An article published by Delano, a leading Luxembourg financial and business media platform, on 22 January, 2026, looks at the rapid growth of evergreen private-market funds and the impact of secondary investments on early performance. The piece features insights from Evan Clark, senior private-market analyst at the EDHEC Infrastructure & Private Assets Research Institute, which he presented at PwC Luxembourg’s Private Markets Valuation Conference held on 20 January, 2026:
“Open-ended “evergreen” private-market funds are drawing large inflows and leaning heavily on secondaries. That structure has a direct impact on how early performance appears. “Those assets are often bought at a discount, and you tend to see an immediate uplift in reported performance,” said Evan Clark, a senior private-market analyst at the EDHEC Infrastructure & Private Assets Research Institute.
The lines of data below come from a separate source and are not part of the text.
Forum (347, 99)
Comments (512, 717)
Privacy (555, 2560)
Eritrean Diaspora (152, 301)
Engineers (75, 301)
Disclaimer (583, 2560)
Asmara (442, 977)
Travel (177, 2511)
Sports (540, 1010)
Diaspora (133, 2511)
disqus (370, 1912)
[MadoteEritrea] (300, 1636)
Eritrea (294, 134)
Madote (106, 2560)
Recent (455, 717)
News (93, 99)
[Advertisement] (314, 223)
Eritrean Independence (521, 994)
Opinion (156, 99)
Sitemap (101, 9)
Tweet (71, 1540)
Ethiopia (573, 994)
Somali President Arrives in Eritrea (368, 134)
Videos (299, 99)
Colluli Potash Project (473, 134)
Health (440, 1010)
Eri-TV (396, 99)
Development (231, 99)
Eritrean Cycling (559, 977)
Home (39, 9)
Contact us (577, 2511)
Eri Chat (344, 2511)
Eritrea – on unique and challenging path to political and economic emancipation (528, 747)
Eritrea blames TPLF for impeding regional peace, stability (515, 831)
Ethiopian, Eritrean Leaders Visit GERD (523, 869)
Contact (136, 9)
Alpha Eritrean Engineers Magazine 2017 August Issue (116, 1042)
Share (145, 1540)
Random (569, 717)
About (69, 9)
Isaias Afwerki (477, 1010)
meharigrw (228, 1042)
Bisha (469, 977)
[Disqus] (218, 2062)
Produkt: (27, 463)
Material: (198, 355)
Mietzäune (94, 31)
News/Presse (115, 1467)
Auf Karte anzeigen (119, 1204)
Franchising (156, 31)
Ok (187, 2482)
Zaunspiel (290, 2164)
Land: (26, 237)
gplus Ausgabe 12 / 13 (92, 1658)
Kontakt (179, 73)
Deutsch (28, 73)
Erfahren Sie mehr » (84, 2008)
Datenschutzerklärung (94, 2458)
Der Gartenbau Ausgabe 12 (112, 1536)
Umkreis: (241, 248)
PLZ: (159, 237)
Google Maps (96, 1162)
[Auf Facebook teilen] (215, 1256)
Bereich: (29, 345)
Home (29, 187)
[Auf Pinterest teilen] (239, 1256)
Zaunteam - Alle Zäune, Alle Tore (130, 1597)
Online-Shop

(…) Clark, a regular reference point for institutional investors analysing private-market performance, set out the scale of the shift in the United States. “In the US, evergreen private equity has grown from practically nothing to about $80,000m in assets under management,” he said. “It is over $500,000m if you include all other asset classes.”
(…) The composition of those funds matters as much as their growth rate. “About 40% to 50% of the assets under management in these funds is going into secondaries,” Clark said.
(…) The mechanism is straightforward. Buying seasoned assets at a discount compresses the classic private-equity J-curve and can turn what would normally be a slow build in returns into an early jump in reported value. “You don’t achieve those returns immediately; they accrete over time,” Clark said.”